Sunday, August 12, 2007

Todo...I've a Feeling We're Not in Connecticut Anymore

Michigan. The Land of 10,000 White Trash Steak Restaurants. Michigan, I kid because I love, I kid because I love. Anyway, I know you are all dying to know how the 11 hour drive was. It went a little something like this...

Welcome to New York
Welcome to New Jersey
Welcome to Pennsylvania
Welcome to Ohio
Welcome to Michigan

And that was it, plain and simple. It's so easy maybe you'll feel like driving up to visit me. You start feeling like you ain't in the Northeast no mo' somewhere in the middle of Pennsylvania. I even saw the filming locations for a couple TV shows I've seen before. You might have seen these shows as well...

Cops: Toledo
Cops: Cleveland
Cops: Pittsburgh
Cops: Ypsilanti

I think the crowning moment when I realized I would be living in the midwest for 2 years happened somewhere right over the Michigan border at about 10pm on Thursday. So you know those bumper stickers that say "My Child is an Honor Roll Student at Whatever Middle School"? Of course you've seen those. And you've likely seen the bumper stickers that say "My Child Beat Up Your Honor Roll Student", which is kind of amusing for like five seconds. Well in Michigan I saw this gem "My Horse Bucked Off Your Honor Roll Student" complete with a picture of a horse bucking some little boy backwards into the air. I mean, seriously, you tell me where you've seen that bumper sticker before. The guy also had a bumper sticker that said "Get My American Flag Off Your Foreign Car". This here is car country, and don't you forget it.

But anyway, the campus is really really nice and my apartment is coming along slowly, but after hitting up ever major big box with my Dad the past few days I am in good shape. And just a shout to my Dad, because we did an absurd amount of hustling in the past 3 days. I could've done it myself, but it surely would've taken me until graduation. Thank you. And because not only am I the source of 5 minutes of entertaining reading a few days a week, but also the source of important suggestions and recommendations I'm going to give you this brief synopsis

Ikea > Bed Bath and Beyond > Linens and WT > Yo Momma

Ikea is beyond ridiculous. If you are moving and budget conscious and you are in Ikea and want to hold out to see what's up at the other big boxes save your time and buy it at Ikea. Where else can you buy a plant, wines glasses, a couch, a tool set, art and get 15 Swedish meatballs (for $4.59 at Cafeteria) all whilst drinking the finest Lingonberry juice you have ever tasted? None of this half-assed, from concentrate Lingonberry juice I've seen you all drinking lately, I said THE FINEST. And of course it is very tough to beat their prices.
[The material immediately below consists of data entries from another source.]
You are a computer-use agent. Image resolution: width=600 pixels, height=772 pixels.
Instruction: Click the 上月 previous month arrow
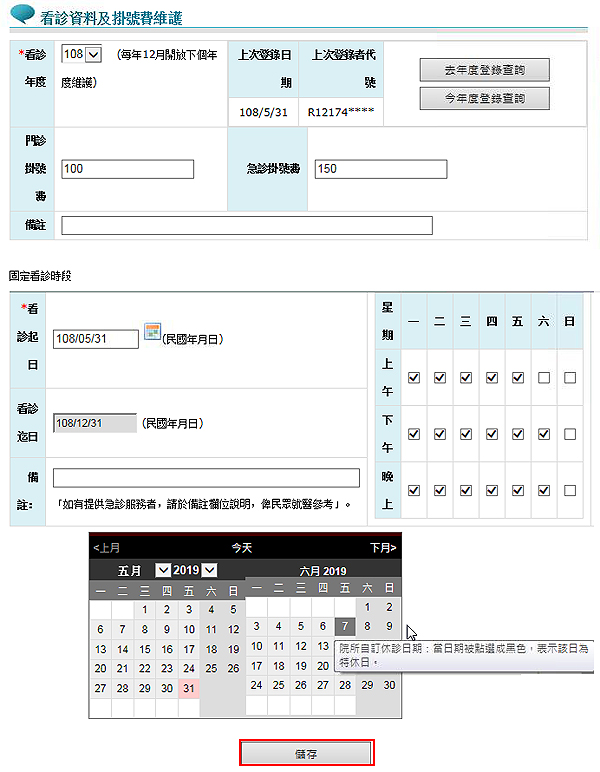click(107, 548)
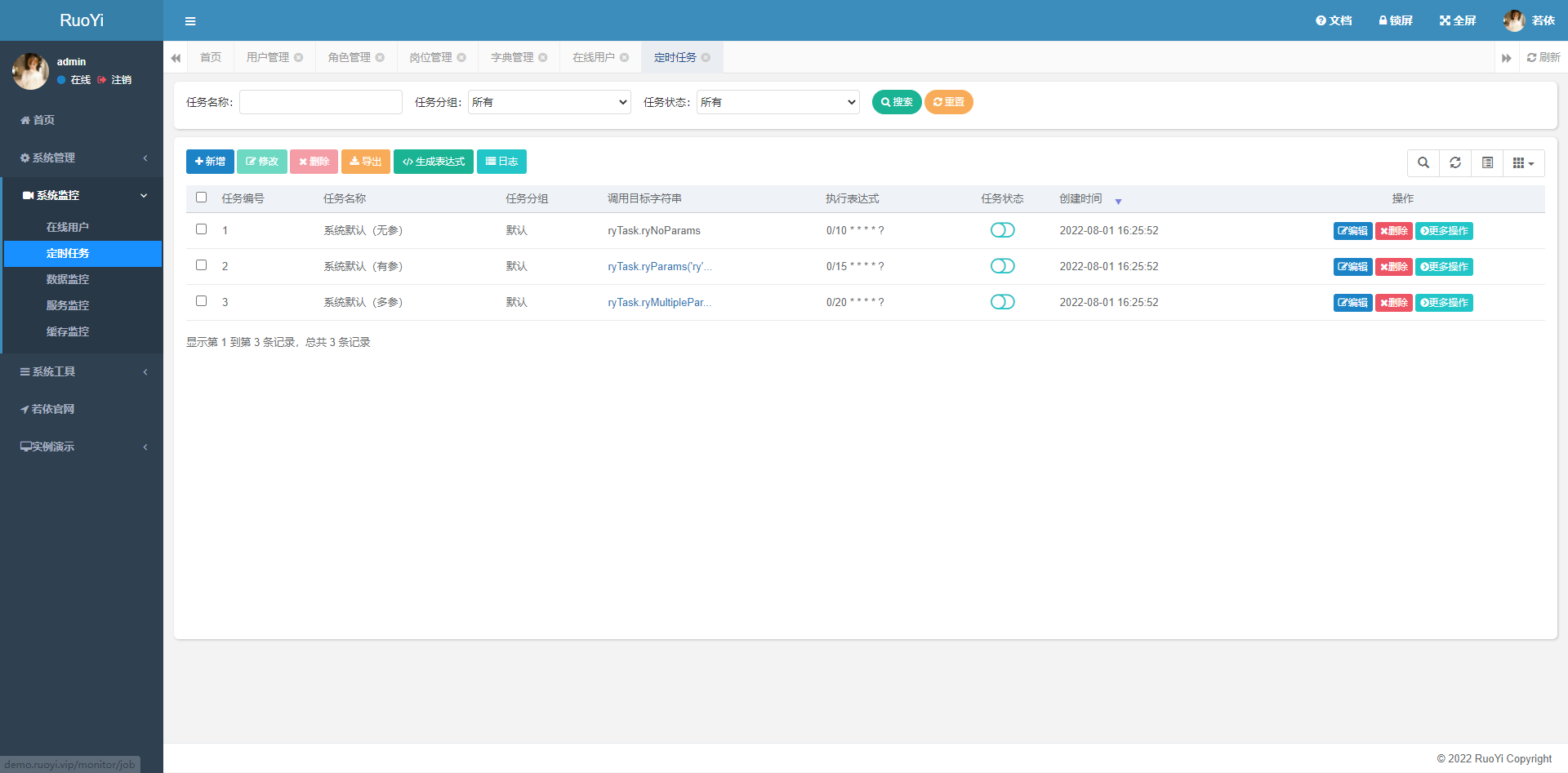Open 数据监控 in sidebar menu
Viewport: 1568px width, 773px height.
click(x=68, y=279)
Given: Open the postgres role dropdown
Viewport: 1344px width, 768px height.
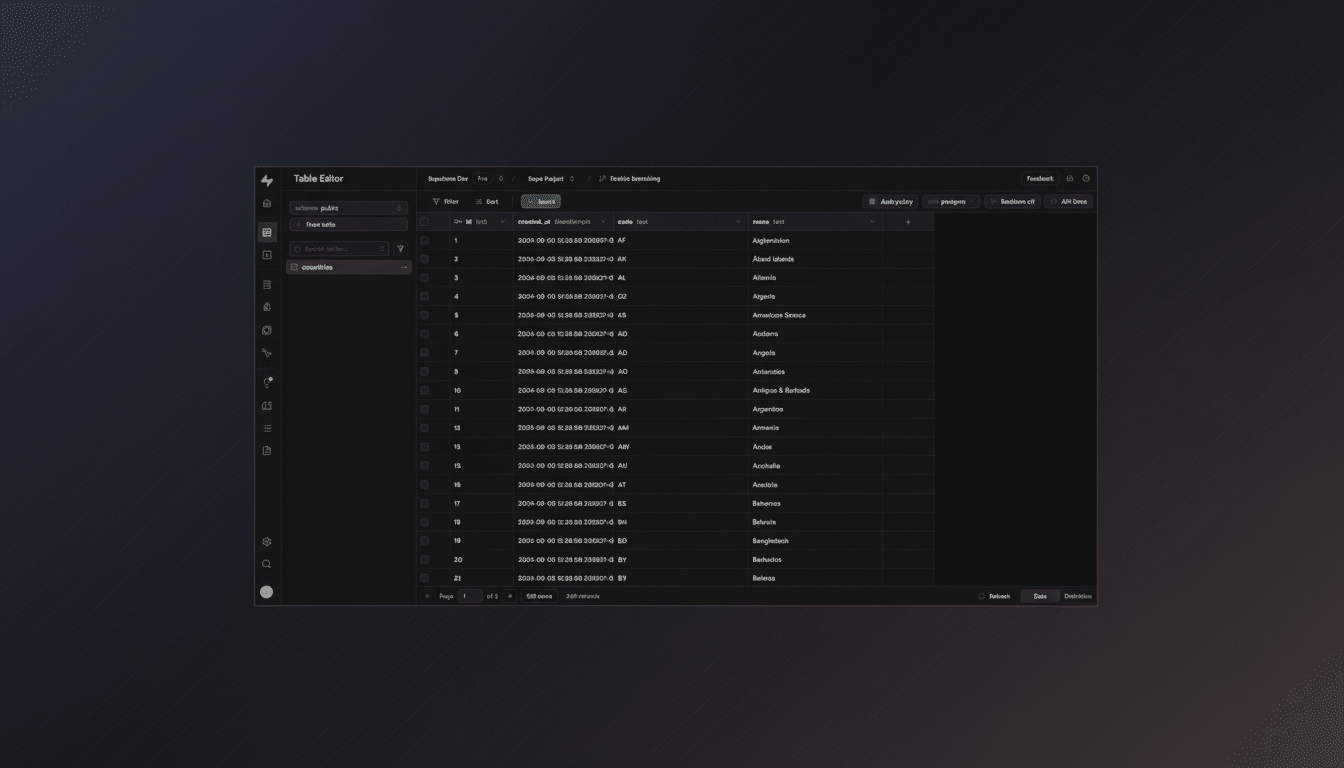Looking at the screenshot, I should (950, 201).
I have a ton of red tape to deal with in the next week or so but I'm going to keep up with the blog because I hear you America, you just can't get enough. And as long as I'm in the foreign land of Michigan I'm going to have plenty to write about. So I'm just going to leave you with this last little anecdote. I went out in my 'hood yesterday to buy sandwiches for me and my Dad. He wanted Roast Beef with lettuce, tomato, and Russian. Easiest sandwich ever. So I see a sub shop which will obviously have what I need and I go in. And this place is a chain mind you. So I go in and I order the sandwich, Roast Beef with lettuce, tomato, and Russian. The guy at the counter shoots me this crazy look and says "We don't have Russian", to which I replied "Really?". So this jagass says, "Hey man, this is a sub shop, we don't serve salads here". Oh so in the Midwest I guess Russian dressing is too dainty to put on sandwiches? What do they use instead of Russian, perhaps the blood of their first-born?. Or is it that people here are soooo pro-America that they won't even carry Russian dressing because it's too "foreign sounding"? I know people are sensitive about losing their jobs to foreign competition, and I understand that, but it's Russian dressing people, Russian dressing isn't going to steal your job so just relax. I mean, I love me some America, but jeez.

I'm off to do some walking around, and despite my ranting and raving I really do like it here and am looking forward to paying $6.59/lb. for cold cuts at the local Kroger for the next two years.

3 comments:

Unknown said...

It's TOTO, my friend. Little Dorothy didn't speak Espanol.

Unknown said...

what are you doing blogging at 6:41am?

Anonymous said...

Who would've thought that you're such a clever little fella? And I'm not just cuddling up to get you back on the hardwood this xmas.Am anxious to hear about new back door buds, etc.